[Short exercise]: Echo the data below, unchanged, from the start through the line with "click(x=296, y=235)", inclusive.

— Start of Given data —

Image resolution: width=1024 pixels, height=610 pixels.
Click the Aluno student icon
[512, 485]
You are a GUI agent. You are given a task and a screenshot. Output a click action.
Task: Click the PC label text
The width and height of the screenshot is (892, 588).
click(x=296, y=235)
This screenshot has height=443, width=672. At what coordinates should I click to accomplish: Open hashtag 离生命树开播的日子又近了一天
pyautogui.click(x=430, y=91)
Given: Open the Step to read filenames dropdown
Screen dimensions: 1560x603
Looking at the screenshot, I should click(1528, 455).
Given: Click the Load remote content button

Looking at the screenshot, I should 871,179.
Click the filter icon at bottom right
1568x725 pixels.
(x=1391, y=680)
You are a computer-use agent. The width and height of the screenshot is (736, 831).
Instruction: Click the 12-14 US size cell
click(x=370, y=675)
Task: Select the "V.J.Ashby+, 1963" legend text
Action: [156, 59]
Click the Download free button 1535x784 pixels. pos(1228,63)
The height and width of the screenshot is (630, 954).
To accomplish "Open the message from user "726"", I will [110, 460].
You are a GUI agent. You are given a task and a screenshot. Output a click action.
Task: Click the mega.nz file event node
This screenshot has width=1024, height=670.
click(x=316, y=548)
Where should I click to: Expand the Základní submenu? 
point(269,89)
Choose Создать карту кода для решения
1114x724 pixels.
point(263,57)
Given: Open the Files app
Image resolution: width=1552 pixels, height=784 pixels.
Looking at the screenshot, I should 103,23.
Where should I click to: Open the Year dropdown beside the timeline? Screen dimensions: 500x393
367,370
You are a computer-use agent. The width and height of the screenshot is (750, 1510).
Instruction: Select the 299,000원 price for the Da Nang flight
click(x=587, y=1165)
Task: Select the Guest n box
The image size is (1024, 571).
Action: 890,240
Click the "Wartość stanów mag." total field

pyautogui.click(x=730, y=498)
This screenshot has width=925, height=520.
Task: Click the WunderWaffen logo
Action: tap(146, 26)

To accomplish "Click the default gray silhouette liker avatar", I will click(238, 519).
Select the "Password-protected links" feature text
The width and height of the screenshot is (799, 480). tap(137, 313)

— End of Given data —

[Response to the task]:
Image resolution: width=1024 pixels, height=610 pixels.
Click the Aluno student icon
[512, 485]
You are a GUI agent. You are given a task and a screenshot. Output a click action.
Task: Click the PC label text
The width and height of the screenshot is (892, 588).
click(x=296, y=235)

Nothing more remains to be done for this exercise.